* _WHAT THE EXERCISE ASKS_
Beneath this task are records; print exactly the stretch of them from the line with "Share [button] (987, 947)" through the line with "Book Haven (612, 1919)", both ends included.

Stored data entries
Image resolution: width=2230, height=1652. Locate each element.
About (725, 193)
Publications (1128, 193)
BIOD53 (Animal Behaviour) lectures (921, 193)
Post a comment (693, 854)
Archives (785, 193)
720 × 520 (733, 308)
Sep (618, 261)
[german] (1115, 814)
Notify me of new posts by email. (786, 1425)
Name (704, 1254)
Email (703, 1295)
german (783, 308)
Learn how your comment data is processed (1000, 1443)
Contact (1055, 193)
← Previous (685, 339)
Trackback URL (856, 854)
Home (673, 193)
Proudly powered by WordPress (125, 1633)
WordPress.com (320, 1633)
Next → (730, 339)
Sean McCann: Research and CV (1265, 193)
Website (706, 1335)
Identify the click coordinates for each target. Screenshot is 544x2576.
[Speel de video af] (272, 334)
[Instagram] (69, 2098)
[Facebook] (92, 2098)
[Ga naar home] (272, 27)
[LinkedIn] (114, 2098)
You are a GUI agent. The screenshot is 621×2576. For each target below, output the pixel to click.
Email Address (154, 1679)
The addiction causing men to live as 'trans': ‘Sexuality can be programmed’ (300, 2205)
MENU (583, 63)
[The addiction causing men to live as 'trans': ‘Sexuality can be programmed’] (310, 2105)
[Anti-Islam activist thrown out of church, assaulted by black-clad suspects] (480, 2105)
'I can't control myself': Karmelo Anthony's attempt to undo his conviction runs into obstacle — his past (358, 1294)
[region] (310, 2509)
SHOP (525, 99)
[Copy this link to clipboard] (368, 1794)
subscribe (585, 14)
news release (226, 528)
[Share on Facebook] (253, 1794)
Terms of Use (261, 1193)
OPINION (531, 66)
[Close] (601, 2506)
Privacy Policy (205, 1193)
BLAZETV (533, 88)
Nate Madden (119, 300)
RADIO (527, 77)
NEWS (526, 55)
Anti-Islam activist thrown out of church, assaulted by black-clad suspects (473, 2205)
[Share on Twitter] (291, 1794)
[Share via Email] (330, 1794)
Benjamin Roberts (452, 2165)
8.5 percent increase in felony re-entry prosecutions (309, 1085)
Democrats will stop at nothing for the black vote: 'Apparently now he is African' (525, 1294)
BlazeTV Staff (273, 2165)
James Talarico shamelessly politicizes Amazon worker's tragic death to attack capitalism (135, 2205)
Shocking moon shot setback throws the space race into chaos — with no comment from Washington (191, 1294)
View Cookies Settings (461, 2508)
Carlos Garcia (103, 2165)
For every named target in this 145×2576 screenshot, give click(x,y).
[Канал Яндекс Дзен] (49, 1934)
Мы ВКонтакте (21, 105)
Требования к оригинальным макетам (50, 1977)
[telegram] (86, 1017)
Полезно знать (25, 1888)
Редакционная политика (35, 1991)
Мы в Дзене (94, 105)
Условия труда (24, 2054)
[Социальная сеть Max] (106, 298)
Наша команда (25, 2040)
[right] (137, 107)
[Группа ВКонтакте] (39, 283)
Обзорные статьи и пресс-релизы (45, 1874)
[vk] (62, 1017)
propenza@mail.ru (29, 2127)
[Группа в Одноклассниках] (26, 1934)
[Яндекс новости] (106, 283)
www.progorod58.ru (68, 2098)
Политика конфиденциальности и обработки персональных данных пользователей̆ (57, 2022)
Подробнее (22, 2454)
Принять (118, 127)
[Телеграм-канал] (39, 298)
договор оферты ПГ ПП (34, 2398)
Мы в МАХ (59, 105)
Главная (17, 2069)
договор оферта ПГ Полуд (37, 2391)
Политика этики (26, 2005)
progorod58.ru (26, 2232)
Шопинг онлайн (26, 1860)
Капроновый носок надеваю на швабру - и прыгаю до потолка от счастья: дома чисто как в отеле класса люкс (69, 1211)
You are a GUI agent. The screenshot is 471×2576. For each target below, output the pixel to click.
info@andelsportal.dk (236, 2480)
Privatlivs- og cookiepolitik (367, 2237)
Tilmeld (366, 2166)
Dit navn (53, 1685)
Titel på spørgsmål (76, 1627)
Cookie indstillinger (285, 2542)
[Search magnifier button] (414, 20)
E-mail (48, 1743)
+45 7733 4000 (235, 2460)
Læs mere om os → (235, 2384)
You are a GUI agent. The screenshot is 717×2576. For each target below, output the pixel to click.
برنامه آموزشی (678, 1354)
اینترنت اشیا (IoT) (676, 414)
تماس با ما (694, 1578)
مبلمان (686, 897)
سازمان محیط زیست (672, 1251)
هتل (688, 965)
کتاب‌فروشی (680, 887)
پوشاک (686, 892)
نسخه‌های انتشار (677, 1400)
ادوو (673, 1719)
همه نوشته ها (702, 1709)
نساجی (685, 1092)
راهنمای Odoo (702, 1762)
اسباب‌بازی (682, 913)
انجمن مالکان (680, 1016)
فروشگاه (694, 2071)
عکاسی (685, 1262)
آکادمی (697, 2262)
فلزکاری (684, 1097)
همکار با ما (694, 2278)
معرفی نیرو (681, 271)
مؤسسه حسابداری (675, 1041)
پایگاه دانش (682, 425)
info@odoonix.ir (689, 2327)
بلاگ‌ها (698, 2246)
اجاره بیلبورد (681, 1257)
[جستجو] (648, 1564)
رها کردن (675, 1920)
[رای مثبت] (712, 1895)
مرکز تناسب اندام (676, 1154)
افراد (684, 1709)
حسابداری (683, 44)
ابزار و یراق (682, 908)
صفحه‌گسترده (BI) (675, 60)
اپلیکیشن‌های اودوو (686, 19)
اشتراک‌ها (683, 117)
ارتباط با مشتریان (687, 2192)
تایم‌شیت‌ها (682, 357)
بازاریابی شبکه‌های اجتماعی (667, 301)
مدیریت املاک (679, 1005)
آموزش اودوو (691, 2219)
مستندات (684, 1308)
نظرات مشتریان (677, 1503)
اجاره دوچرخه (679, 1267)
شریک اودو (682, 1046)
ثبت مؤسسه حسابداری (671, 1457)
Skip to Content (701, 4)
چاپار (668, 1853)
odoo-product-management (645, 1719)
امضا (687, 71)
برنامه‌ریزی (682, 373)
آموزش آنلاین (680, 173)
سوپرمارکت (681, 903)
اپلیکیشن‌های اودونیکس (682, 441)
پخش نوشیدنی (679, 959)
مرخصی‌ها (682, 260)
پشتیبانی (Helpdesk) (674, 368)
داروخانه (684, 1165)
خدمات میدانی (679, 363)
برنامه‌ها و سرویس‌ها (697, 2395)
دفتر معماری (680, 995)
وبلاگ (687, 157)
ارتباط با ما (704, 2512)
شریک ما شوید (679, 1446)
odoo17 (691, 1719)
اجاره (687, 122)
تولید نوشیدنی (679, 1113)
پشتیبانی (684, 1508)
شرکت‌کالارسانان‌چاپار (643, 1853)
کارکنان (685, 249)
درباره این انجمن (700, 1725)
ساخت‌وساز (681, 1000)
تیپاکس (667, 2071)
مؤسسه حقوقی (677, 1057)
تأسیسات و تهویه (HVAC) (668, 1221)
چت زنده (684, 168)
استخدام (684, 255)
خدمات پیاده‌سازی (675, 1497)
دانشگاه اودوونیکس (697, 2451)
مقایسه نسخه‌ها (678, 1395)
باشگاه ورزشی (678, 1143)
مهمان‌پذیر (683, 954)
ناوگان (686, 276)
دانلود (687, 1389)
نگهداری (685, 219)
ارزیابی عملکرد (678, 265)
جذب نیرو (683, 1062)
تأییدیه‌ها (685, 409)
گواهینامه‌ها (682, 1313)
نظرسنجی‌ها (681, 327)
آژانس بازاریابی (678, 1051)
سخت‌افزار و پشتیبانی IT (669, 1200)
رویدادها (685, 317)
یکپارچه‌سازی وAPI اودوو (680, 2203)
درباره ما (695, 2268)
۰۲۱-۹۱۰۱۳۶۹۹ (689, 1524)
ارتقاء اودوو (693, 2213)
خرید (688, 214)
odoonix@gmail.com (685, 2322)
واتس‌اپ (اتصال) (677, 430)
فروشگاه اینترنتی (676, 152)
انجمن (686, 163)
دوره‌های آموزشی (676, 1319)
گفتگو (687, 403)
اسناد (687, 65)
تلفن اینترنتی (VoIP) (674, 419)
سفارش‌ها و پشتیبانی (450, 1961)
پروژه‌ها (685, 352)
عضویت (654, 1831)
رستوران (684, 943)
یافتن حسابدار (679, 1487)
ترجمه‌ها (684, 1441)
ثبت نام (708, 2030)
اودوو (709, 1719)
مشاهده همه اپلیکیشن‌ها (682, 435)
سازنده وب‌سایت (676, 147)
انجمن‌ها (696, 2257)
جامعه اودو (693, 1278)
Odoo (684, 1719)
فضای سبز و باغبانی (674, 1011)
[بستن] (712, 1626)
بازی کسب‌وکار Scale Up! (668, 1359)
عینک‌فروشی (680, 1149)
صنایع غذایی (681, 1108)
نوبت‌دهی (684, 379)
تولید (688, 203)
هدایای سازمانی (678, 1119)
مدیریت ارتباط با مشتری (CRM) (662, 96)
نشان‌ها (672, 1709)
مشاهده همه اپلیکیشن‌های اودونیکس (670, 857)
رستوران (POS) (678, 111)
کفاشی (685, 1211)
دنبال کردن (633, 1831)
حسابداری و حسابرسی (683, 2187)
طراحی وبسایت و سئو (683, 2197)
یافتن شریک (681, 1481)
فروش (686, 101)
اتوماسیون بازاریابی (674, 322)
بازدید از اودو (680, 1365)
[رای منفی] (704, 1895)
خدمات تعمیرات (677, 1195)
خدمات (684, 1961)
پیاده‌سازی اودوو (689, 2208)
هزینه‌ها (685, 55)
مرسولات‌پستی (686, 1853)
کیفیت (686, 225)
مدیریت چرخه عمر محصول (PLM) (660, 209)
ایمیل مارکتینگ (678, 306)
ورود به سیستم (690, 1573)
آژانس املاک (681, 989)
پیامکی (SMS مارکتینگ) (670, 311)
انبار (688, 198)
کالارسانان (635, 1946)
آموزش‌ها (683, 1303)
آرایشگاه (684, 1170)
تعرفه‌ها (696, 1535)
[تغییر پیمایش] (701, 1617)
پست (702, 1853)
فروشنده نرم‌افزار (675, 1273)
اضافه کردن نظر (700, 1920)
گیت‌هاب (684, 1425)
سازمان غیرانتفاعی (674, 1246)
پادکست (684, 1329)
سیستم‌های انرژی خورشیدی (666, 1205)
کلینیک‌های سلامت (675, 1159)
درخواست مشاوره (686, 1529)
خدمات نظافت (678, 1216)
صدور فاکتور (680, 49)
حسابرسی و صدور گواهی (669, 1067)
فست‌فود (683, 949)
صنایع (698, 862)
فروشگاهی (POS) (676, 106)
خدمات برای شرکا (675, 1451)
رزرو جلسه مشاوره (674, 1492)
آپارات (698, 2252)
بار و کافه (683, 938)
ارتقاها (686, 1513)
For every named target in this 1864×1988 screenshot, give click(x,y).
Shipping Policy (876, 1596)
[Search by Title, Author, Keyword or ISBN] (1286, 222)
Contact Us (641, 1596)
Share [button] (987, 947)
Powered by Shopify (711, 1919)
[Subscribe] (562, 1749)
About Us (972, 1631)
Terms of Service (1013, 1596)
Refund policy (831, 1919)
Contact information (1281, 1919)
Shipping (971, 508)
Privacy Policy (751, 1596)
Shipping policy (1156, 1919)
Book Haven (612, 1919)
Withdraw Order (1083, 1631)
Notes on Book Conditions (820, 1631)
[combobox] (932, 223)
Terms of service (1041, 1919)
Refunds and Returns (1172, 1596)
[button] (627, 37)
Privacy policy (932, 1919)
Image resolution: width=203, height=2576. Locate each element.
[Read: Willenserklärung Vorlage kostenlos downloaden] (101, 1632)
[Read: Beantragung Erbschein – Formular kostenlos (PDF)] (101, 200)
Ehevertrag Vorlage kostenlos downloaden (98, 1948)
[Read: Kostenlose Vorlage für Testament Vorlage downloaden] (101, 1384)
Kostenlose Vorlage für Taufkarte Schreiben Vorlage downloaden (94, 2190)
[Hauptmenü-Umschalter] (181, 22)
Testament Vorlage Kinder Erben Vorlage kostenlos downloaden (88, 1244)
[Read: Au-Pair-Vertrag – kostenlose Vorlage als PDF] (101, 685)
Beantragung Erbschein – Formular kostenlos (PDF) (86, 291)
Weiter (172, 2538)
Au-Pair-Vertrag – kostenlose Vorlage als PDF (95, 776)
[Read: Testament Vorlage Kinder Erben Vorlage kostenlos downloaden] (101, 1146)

* _ANSWER SECTION_
Share [button] (987, 947)
Powered by Shopify (711, 1919)
[Subscribe] (562, 1749)
About Us (972, 1631)
Terms of Service (1013, 1596)
Refund policy (831, 1919)
Contact information (1281, 1919)
Shipping (971, 508)
Privacy Policy (751, 1596)
Shipping policy (1156, 1919)
Book Haven (612, 1919)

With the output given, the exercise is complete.